_WHAT YOU HAVE TO DO:_ Continue the news piece below on the Labor Department's new fiduciary rule proposal, starting after its last sentence.

_EXTRACTED TEXT:_
****************************************
The Department of Labor got a taste over the weekend of the fierce opposition it will encounter as it tries again to strengthen investment advice rules for retirement accounts.
Late Friday, the agency sent a proposal for review to the Office of Management and Budget that “would amend the regulatory definition of the term fiduciary … [to] more appropriately define when persons who render investment advice for a fee to employee benefit plans and [individual retirement accounts] are fiduciaries.”
It’s the DOL’s latest attempt to impose heightened advice standards for retirement savers, an effort that has been underway for more than a decade. An Obama administration fiduciary rule proposed in 2016 was struck down two years later by a federal appeals court that ruled in favor of financial industry opponents who filed a lawsuit against the regulation. A less stringent Trump administration version of the rule also drew industry concern.
****************************************
_SOURCE EXCERPT:_

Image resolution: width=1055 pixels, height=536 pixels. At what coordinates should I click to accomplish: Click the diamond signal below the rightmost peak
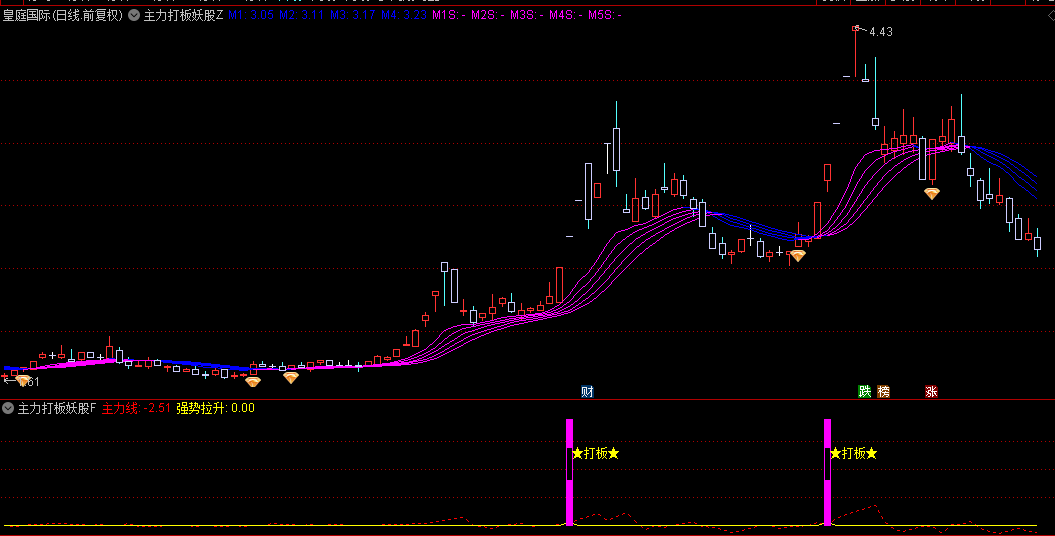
****************************************
_THE RESULT:_
The Biden administration DOL let the Trump rule stand but is now proposing to cast the fiduciary net wider so it covers more financial advisors to retirement plans. The text of the proposal won’t be made public until the DOL releases the proposal following the OMB’s review, which could take several weeks to a couple months.
Even before the details of the proposal are known, the insurance industry attacked the proposal on Saturday.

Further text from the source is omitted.